Mali : à Kidal, tout reste à faire

Libérée le 28 janvier, Kidal, la ville du grand Nord, est contrôlée par les rebelles touaregs, bien décidés à ne pas laisser l’armée malienne approcher… Voilà qui promet !

Des hommes du MNLA, le 4 février à Kidal. © Reuters

Des hommes du MNLA, le 4 février à Kidal. © Reuters

Publié le 16 avril 2013 Lecture : 3 minutes.

Il manque de tout à Kidal. Du courant, des vivres, des médecins, des enseignants… Tous ou presque ont fui l’année dernière, comme une partie des habitants, quand les combattants salafistes d’Ansar Eddine, le groupe d’Iyad Ag Ghali, ont bouté l’armée malienne hors de la ville. Mais ses occupants, des Touaregs pour la plupart, semblent s’en accommoder. « Ça va, nous sommes habitués aux pénuries », dit l’un d’eux joint par téléphone. Depuis un mois et demi, le réseau fonctionne à nouveau.
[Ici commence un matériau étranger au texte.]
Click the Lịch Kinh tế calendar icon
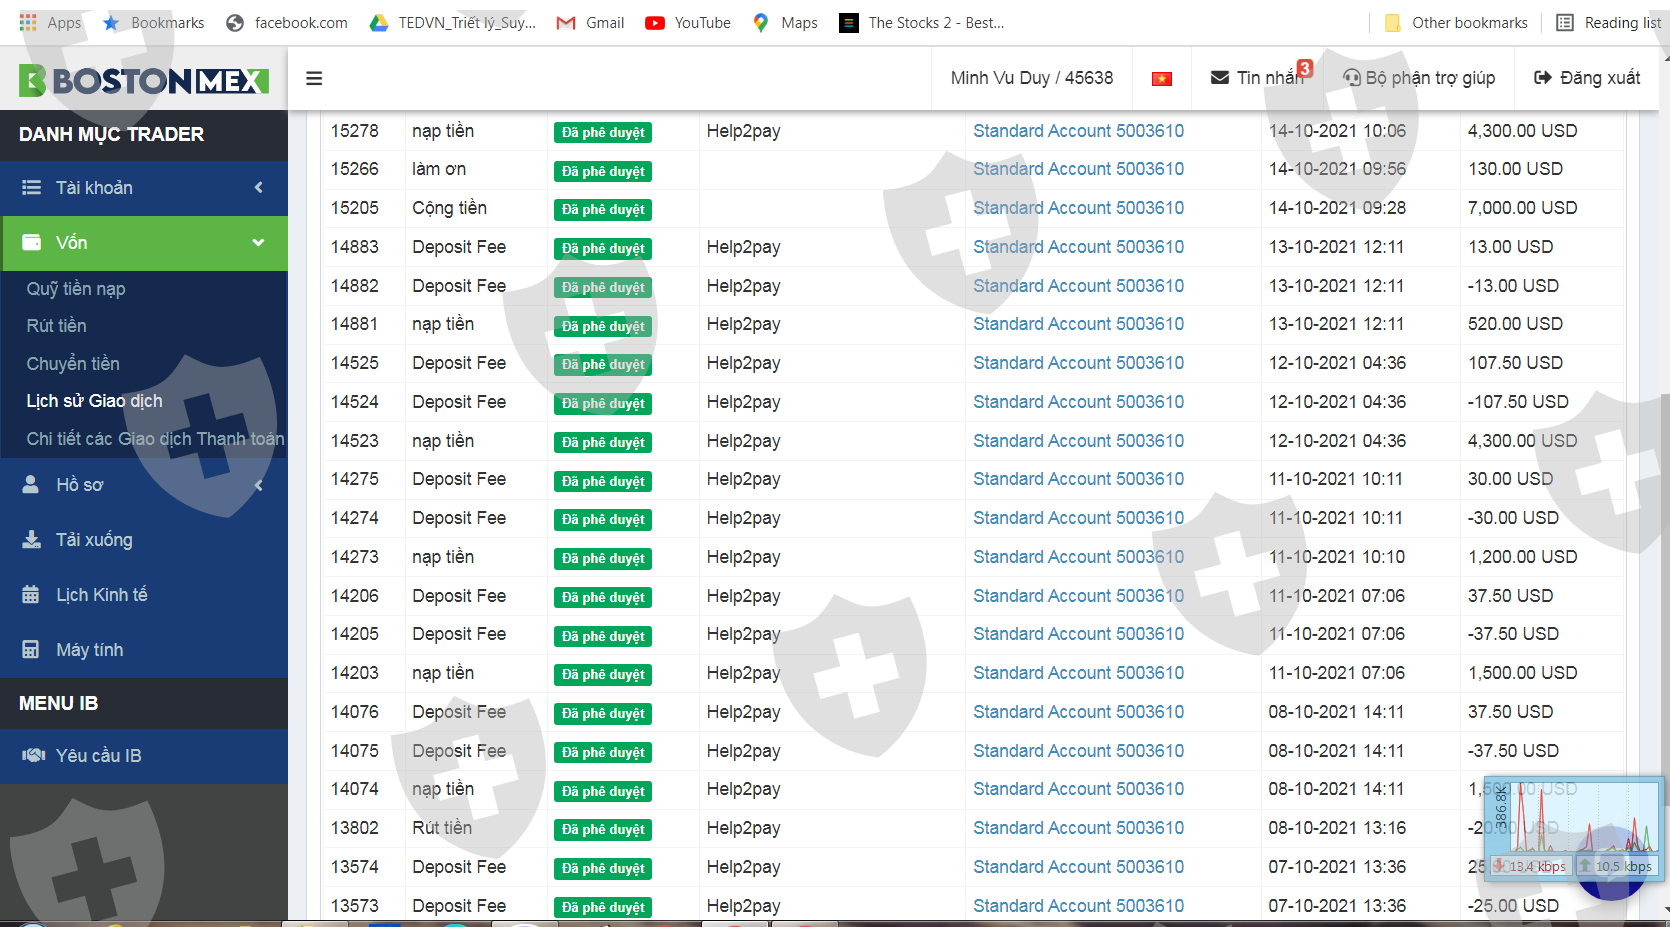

Ce n’est pas la première fois que la place forte des Ifoghas, la plus puissante des tribus touarègues, est coupée du monde. Cité interdite aux étrangers pendant plusieurs décennies, lorsqu’elle abritait un bagne militaire, Kidal a toujours été un cas à part. Une épine dans le pied du Mali, où ont été conçues toutes les rébellions touarègues de ces cinquante dernières années. Aujourd’hui encore, elle fait figure d’exception : alors que la ville a été libérée du joug d’Ansar Eddine le 28 janvier, l’armée malienne n’y a toujours pas mis les pieds. Elle y compte bien quelques soldats, mais ils ne servent qu’à guider les Français et les Tchadiens dans l’Adrar des Ifoghas. Ces derniers ne quittent quasiment pas leur base.

Des volontaires s’improvisent gendarmes et guettent les éventuelles incursions jihadistes, d’autres se prennent pour des instituteurs.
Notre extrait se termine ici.